One painful step after another.
Lotte had stopped talking, thinking, caring. She simply moved her feet, focused on ignoring the soreness between her legs that increased with every aching step she took.
At the end of the night, they ventured away from the road again, finding an uprooted tree that had left a cave-like hole in the earth. They cuddled, exhausted, sharing the warmth of each other’s bodies. Forgotten was the need to take turns sleeping, to be cautious and stay alert; too dire was the fatigue. It engulfed them, slowed down their breathing and lulled them into deep slumber.
Not even the tickling rays of sunshine on her nose could wake Lotte from her dreamless sleep.
“Woof.” A loud bark penetrated the air. “Woof. Woof.” At the insistent repetition of the sound invading her sleep, Lotte jerked up, her eyes wide open, staring into the sun high up in the sky, filtering through the leaves and blinding her for a moment.
She heard the ferocious growl and smelled the dog before she saw his furry face with sharp white teeth less than a yard away from her. Anguish attacked her heart, freezing her tightly in place, making it impossible to even blink an eye. Which was probably a good thing, because the vicious dog would have shredded her to pieces had she tried to run.
At the gulping sound next to her, Lotte turned her head the tiniest bit to see Gerlinde’s frantic expression. Her friend looked as close to a heart attack as Lotte felt. The large dog barked again and she expected the animal to charge at them, sink his teeth into her tender flesh and rip it apart. Then, seemingly out of nowhere, an old woman strode toward the frightened girls. She had long, white hair, piercing green eyes, and skin leathered from decades exposed to the sun. She used a walking stick, but was surprisingly agile in her movements. The old woman looked exactly like the bad witch in Hansel and Gretel, and Lotte pursed her lips at the notion of being fattened up for a Sunday roast.

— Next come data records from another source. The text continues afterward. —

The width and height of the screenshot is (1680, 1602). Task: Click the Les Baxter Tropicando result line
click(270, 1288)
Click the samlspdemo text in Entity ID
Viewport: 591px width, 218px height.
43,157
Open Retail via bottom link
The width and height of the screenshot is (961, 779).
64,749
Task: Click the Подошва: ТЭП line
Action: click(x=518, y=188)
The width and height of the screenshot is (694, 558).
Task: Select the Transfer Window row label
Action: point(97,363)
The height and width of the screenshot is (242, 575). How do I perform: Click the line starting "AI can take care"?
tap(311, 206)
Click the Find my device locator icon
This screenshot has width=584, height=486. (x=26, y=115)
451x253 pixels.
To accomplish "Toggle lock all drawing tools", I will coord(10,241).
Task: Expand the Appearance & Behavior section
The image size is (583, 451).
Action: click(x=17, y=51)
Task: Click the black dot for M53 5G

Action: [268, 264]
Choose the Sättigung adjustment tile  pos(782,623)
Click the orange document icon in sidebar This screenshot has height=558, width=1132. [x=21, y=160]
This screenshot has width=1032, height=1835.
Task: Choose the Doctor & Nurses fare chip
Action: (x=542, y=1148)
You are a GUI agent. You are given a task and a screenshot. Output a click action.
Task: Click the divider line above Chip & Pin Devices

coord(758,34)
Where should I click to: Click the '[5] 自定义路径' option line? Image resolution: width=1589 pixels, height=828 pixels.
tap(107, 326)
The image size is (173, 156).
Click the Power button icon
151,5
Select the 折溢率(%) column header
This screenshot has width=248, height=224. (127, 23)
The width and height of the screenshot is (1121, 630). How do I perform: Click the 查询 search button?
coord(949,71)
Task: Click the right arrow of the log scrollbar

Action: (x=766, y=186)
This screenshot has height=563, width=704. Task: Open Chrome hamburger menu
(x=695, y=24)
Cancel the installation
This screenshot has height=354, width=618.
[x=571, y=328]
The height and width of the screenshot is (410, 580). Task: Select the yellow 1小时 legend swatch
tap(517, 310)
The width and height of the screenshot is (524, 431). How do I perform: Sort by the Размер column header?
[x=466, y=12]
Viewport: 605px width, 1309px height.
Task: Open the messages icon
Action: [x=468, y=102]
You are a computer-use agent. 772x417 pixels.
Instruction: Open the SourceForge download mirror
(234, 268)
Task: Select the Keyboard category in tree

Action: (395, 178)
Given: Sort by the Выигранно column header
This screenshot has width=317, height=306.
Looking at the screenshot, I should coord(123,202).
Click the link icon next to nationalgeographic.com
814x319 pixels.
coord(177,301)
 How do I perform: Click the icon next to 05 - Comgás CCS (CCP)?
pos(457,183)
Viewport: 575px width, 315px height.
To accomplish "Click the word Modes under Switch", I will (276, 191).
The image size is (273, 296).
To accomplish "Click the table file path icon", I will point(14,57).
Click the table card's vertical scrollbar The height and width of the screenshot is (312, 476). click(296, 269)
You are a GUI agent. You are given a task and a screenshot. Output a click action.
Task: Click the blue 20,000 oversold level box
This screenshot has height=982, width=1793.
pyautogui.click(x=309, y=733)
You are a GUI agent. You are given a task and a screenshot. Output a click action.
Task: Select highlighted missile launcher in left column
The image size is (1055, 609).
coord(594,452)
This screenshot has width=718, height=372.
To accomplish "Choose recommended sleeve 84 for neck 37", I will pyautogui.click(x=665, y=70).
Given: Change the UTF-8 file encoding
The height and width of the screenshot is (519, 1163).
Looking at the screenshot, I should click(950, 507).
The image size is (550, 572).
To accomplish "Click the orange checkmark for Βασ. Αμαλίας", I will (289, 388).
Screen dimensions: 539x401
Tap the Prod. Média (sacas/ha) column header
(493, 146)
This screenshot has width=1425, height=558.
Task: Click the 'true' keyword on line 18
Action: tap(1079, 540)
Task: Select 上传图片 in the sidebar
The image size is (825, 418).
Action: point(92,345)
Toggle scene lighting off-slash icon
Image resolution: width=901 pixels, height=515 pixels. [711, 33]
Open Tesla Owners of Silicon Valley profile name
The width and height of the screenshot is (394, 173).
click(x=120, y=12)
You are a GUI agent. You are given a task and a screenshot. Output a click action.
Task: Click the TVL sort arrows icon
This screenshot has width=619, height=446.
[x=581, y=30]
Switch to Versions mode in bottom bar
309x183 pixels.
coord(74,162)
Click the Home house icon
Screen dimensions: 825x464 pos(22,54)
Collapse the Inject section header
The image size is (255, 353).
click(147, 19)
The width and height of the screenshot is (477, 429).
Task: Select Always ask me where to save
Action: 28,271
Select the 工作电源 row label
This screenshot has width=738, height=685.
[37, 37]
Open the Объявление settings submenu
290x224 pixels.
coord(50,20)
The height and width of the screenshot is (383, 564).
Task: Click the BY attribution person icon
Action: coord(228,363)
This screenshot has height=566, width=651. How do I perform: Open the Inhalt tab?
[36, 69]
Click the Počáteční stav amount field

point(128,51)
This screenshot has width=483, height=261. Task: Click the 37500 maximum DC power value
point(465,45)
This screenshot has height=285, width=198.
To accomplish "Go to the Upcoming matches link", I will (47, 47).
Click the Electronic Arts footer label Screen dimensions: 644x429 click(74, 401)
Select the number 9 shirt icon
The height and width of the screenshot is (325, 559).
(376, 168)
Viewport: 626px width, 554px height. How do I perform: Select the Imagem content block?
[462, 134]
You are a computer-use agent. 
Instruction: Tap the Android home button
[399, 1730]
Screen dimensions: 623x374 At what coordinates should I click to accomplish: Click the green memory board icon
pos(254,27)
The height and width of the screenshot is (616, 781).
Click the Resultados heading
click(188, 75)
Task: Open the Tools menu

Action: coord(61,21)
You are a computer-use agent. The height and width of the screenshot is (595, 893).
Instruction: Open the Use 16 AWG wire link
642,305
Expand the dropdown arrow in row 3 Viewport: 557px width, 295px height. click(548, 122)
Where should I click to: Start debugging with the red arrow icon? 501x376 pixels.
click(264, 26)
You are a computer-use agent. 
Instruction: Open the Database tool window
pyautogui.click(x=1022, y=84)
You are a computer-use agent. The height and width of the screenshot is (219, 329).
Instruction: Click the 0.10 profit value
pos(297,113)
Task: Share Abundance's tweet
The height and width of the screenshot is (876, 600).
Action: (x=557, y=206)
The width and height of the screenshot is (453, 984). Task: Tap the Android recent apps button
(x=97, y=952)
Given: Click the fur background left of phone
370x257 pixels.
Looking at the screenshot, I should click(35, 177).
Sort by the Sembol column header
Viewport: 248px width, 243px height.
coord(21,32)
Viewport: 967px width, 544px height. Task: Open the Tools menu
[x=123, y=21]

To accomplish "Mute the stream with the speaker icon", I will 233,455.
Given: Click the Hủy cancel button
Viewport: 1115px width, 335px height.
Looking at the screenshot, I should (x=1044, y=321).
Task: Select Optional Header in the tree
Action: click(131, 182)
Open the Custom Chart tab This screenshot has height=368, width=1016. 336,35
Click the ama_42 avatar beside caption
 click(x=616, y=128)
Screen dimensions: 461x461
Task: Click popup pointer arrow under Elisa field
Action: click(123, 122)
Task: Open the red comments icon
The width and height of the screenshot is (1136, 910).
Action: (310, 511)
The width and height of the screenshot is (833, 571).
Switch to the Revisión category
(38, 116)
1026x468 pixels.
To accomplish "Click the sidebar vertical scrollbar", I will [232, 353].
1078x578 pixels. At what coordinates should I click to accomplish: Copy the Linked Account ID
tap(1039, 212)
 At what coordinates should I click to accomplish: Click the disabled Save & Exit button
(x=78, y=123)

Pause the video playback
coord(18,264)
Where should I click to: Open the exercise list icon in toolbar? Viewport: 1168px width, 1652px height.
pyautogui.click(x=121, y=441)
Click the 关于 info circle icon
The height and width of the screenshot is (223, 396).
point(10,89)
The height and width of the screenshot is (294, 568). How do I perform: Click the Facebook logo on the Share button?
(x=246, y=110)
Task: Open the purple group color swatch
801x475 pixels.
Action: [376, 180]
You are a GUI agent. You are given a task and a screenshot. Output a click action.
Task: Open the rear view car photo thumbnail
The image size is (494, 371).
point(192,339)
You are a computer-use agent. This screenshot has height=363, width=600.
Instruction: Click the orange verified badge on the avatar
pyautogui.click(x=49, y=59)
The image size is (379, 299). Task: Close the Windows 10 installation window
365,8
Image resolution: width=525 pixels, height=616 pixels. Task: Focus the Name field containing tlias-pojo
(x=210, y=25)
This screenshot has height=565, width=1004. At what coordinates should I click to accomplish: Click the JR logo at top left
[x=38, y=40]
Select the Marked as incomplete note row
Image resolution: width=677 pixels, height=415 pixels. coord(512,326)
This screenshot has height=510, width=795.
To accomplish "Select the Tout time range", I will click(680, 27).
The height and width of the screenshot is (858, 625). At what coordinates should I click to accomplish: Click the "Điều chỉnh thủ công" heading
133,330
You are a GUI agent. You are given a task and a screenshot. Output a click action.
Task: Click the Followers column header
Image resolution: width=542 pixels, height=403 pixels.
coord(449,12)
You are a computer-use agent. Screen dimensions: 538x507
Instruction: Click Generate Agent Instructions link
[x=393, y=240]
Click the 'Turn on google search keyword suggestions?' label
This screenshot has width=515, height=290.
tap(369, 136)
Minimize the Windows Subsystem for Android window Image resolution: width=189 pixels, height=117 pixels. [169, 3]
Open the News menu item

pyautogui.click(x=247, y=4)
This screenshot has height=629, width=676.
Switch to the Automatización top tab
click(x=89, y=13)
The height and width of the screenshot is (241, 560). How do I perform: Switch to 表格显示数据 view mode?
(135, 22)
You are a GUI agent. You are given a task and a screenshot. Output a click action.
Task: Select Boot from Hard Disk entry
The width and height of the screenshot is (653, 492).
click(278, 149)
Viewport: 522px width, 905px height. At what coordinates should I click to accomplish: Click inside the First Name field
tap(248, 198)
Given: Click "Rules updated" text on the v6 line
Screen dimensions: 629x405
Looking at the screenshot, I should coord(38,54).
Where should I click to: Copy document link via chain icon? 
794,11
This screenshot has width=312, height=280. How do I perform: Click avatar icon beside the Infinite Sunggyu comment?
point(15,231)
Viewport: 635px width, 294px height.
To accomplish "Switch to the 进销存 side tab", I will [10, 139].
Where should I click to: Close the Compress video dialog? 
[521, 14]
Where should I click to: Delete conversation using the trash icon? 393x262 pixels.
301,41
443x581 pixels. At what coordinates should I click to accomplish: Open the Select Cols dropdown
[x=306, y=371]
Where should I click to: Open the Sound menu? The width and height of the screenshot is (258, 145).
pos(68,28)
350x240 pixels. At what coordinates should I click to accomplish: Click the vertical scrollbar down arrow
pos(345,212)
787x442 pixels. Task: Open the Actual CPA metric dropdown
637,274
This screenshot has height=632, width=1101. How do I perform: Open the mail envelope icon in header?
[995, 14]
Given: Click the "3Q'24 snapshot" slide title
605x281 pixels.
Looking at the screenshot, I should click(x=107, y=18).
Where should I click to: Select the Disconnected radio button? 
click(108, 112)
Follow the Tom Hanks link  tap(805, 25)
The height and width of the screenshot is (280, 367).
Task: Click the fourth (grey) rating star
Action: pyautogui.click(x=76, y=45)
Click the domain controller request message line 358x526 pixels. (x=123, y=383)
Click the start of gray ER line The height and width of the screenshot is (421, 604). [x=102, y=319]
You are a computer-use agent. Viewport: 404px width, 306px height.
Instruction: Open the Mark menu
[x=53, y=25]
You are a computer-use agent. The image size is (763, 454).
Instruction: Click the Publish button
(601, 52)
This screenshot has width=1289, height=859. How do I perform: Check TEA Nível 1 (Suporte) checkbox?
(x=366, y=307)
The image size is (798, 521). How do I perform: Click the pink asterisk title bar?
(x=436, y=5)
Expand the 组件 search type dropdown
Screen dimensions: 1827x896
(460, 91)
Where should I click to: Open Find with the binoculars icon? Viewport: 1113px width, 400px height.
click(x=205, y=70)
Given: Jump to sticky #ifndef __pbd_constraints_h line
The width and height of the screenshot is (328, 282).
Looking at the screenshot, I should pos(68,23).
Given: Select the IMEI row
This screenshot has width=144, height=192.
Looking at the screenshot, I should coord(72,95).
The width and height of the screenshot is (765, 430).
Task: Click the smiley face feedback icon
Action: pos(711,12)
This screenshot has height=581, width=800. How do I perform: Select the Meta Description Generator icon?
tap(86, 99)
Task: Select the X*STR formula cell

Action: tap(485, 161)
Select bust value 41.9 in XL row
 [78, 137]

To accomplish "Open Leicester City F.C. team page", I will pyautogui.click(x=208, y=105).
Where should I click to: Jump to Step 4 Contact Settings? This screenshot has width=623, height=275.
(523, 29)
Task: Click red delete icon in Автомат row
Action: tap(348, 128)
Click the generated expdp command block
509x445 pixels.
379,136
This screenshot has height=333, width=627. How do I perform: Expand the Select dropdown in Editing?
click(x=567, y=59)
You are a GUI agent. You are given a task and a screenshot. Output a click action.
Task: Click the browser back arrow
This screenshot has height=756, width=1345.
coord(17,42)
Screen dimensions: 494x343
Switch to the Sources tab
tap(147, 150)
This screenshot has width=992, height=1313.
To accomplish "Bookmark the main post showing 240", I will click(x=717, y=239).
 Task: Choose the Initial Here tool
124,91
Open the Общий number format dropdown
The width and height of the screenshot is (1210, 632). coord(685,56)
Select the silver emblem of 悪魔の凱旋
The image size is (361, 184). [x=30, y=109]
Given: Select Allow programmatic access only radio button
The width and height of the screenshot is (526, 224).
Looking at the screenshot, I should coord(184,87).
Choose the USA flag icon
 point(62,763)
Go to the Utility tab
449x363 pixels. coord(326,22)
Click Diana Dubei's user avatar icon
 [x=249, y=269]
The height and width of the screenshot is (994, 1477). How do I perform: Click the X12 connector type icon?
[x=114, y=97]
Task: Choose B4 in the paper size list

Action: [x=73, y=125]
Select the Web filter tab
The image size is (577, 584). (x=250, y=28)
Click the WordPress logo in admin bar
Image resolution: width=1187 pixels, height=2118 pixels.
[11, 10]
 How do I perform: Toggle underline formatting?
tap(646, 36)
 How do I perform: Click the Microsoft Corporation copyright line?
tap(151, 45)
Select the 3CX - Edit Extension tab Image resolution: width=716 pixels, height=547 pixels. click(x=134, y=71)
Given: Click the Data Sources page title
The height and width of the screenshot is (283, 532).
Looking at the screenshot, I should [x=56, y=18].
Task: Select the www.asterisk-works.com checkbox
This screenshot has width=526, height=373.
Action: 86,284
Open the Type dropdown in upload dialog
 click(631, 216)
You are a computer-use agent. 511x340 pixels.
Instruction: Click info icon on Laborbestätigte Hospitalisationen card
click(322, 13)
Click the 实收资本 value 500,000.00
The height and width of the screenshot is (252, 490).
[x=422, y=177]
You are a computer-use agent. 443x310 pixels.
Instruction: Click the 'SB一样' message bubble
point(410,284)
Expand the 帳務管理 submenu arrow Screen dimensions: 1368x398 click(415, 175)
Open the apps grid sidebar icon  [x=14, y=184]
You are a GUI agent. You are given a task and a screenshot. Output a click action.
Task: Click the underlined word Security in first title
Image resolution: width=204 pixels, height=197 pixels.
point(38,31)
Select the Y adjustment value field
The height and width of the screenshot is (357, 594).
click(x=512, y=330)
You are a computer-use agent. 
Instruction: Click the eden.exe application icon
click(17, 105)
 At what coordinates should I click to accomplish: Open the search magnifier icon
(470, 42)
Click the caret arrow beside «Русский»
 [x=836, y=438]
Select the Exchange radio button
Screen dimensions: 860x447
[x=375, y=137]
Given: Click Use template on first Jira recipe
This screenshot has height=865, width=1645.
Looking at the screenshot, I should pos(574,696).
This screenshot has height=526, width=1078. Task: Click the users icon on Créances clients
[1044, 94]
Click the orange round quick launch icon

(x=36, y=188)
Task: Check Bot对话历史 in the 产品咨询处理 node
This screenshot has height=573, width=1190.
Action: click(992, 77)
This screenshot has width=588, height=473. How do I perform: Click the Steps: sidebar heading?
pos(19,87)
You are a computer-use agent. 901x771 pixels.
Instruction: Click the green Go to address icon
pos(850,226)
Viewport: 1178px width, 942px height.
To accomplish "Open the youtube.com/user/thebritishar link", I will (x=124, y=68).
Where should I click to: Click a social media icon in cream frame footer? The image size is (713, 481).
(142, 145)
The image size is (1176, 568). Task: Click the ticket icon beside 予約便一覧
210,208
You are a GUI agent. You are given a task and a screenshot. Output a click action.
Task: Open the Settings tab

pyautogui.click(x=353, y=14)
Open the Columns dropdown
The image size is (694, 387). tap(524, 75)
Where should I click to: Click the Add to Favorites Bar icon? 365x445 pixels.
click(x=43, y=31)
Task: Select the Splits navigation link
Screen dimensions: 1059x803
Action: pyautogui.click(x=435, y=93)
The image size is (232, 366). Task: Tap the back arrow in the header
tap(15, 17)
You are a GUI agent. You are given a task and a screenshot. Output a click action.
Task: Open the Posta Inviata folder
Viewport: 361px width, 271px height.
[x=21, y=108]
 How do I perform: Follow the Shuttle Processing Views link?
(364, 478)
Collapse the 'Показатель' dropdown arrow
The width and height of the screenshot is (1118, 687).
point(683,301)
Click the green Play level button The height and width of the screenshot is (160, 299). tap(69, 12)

“Rex, sit!” The woman shouted her command at the animal, which obeyed her instantly. The walking stick turned out to be a rifle and its muzzle replaced the fangs of the dog in Lotte’s range of vision. Crouched into the earth, Lotte knew the uniforms were giving them away.
“Get up, Nazis!” the woman ordered with a swift movement of her head. “But slow, or Rex here will take it out on you.”
Gerlinde grabbed Lotte’s arm, digging her fingernails deep into her flesh, clinging to Lotte as if she were a lifeboat. One glance at her friend’s visage told Lotte that she had passed the state of fear and jumped right into mortal agony, making it impossible to obey the dog owner’s commands.
“Need an extra invitation?” The woman pointed her rifle at the ridiculously shivering Gerlinde.
“No, ma’am. We’re getting up now.” Lotte wobbled to her feet, dragging Gerlinde up with her. They must have presented a picture of utter and complete misery. Two girls in Wehrmacht uniform, ragged, dirty, torn.
“Rex, heel,” the woman ordered and a now docile German shepherd walked over to his mistress, eyeing the scene with interest. One word from the old lady and he would be back to challenge the trespassers.